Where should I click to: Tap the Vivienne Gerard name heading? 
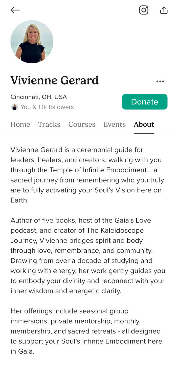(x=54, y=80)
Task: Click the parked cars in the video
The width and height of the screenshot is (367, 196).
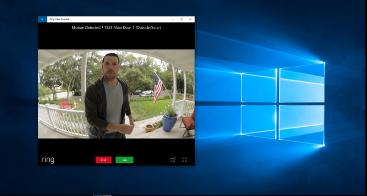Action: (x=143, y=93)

★ ★ ★

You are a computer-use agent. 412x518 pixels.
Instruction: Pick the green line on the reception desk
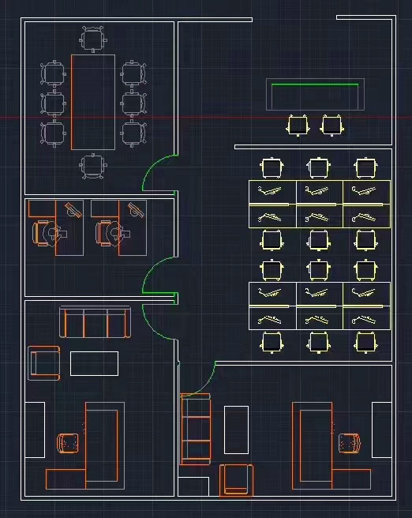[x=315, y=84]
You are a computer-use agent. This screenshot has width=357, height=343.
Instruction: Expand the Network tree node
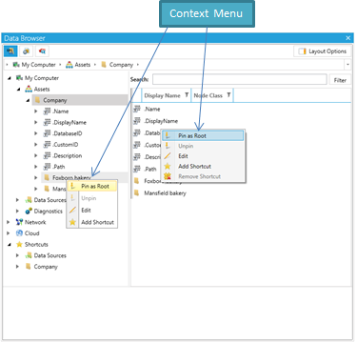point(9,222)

★ ★ ★

BRIEF
Among the entries above, find every line holding "agent" and copy it.

WRITTEN ANSWER
You are a computer-use agent. 412x518 pixels.
You are a computer-use agent. This screenshot has width=357, height=343.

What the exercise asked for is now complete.